Our revenues and expenses are significantly affected, as reported in Swedish kronor (SEK), by fluctuations in currency exchange rates, primarily relative to the US dollar, the British pound and the Euro. We seek to mitigate the impact of potential adverse foreign currency exchange fluctuations by matching, to the extent possible, revenue and expenses in the same currency. In addition, we enter into certain derivative financial instruments. Revenues in our ferry operations are mainly generated in SEK, British pounds, Euro, Norwegian kronor and Danish kronor. Approximately 40% of our total revenues are generated in US dollars and approximately 30% of are generated in SEK. Approximately 35% of our total expenses are incurred in US dollars and approximately 30% are incurred in SEK. Although we seek to hedge the net effects of such fluctuations, the reported gross revenues and expenses are influenced by changes in currency exchange rates. The exchange rates as used for consolidation purposes are as follows:


Average rates January-December
2005
January-December
2006
Change
US $ 7.4775 7.3766 (1 )% 
British pounds 13.5782 13.5752 0 % 
Euro 9.2849 9.2549 0 % 

Closing rates December 31, 2005 December 31, 2006 Change
US $ 7.9525 6.8725 (14)%
British pounds 13.7325 13.4875 (2)%
Euro 9.4300 9.0500 (4)%

Revenues

Total revenues increased SEK 3,276 million, or 17%, in the year ended December 31, 2006 to SEK 22,895 million from SEK 19,619 million in the year ended December 31, 2005, mainly as a result of gains on sale of vessels and increased operating revenues in almost all business segments, partly offset by decreased gains on sale of properties.

Ferry operations.    Ferry revenues are primarily generated from ticket sales, freight haulage and on board sales. Revenues from ferry operations increased SEK 368 million, or 4%, in the year ended December 31, 2006 to SEK 9,413 million from SEK 9,045 million in the year ended December 31, 2005, due to increased volumes in the freight business activity, partly offset by decreased volumes in passengers, cars and onboard sales.

Offshore Drilling.    Drilling revenues consist of charter hires for our drilling rigs. Revenues from drilling operations increased SEK 1,156 million, or 62%, in the year ended December 31, 2006 to SEK 3,027 million from SEK 1,871 million in the year ended December 31, 2005, mainly due to new contracts at higher day rates for Stena Tay and Stena Clyde, as well as higher utilization rates across the fleet. The change in dayrates reflects new charter contracts and the market conditions in effect at the time a charter is made in the particular geographic area.
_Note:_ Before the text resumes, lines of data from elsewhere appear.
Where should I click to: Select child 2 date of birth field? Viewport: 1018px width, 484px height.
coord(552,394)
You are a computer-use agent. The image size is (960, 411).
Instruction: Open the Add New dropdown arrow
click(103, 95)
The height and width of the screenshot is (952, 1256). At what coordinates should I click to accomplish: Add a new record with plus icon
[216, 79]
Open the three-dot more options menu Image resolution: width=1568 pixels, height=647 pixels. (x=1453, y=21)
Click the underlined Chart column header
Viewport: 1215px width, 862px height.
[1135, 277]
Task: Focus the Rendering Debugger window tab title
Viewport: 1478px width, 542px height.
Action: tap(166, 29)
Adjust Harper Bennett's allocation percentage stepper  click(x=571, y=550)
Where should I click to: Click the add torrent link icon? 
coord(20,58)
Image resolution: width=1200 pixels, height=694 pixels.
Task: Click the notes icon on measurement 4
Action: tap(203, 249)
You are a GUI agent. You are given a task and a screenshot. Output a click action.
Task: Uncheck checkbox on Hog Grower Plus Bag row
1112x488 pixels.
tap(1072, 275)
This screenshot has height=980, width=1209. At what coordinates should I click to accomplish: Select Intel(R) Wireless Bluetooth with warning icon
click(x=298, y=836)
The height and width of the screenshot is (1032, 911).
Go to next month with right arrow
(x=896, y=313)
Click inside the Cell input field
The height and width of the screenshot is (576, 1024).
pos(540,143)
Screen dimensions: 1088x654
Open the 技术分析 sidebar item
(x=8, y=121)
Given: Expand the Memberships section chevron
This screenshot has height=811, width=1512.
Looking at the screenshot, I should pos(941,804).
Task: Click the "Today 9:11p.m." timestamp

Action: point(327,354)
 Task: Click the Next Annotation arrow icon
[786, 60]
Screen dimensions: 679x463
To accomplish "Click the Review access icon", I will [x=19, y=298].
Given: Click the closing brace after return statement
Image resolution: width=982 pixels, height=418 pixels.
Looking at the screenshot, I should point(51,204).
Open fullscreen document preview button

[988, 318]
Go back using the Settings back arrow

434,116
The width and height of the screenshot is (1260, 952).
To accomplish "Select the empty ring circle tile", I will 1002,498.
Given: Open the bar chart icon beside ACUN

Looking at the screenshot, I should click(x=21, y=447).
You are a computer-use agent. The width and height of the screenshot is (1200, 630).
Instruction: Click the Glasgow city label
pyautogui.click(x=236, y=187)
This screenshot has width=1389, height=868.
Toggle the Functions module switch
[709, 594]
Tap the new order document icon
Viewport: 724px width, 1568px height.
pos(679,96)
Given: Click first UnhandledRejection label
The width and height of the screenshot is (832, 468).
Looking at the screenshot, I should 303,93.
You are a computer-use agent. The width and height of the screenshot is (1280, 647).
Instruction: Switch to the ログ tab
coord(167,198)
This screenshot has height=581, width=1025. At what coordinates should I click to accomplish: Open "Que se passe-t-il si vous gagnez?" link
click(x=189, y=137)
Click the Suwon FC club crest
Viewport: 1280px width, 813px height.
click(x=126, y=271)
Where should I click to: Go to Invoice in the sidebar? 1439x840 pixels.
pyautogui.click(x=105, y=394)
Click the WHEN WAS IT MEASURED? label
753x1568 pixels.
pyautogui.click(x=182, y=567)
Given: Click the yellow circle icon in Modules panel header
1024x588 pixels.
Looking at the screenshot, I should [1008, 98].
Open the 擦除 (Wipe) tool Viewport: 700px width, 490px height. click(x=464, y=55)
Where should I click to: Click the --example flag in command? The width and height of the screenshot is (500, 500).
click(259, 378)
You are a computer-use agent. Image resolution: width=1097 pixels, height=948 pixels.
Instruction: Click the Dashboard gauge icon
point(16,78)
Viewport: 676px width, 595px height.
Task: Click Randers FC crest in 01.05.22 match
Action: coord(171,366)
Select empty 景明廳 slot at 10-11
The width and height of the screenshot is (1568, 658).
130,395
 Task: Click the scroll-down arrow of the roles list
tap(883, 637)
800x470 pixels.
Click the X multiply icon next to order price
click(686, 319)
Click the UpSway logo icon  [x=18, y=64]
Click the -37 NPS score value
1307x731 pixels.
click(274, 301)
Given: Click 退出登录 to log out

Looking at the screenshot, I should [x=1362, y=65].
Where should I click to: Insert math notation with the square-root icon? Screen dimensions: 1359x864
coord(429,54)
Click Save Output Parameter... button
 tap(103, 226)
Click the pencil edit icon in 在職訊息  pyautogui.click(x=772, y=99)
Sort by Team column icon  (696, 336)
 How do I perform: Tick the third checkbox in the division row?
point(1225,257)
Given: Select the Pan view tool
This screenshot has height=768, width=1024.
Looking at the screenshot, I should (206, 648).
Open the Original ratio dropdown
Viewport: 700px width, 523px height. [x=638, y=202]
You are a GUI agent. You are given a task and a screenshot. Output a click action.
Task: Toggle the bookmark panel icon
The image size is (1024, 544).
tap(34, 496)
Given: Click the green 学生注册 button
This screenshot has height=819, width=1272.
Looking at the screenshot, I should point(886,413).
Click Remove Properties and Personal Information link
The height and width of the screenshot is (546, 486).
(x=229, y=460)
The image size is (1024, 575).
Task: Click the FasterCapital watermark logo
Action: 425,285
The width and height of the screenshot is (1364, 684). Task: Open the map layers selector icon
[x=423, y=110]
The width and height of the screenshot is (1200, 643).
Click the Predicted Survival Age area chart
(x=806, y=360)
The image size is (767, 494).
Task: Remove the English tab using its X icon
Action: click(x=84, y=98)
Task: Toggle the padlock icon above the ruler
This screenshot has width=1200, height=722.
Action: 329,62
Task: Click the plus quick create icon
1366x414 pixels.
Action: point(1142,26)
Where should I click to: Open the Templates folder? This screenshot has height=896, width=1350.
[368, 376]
Net Gain on Sale of Vessels, Drilling.    In the year ended December 31, 2006 gains of SEK 1,483 million were recorded on the sale of the drilling rig Stena Dee. In the year ended December 31, 2005, no vessel sales were made.

Shipping.    Shipping revenues primarily represent charter hires for our owned and chartered in vessels and management fees for vessels managed by the Company. Revenues from shipping operations decreased SEK 122 million, or 3%, in the year ended December 31, 2006 to SEK 4,283 million from SEK 4,405 million in the year ended December 31, 2005.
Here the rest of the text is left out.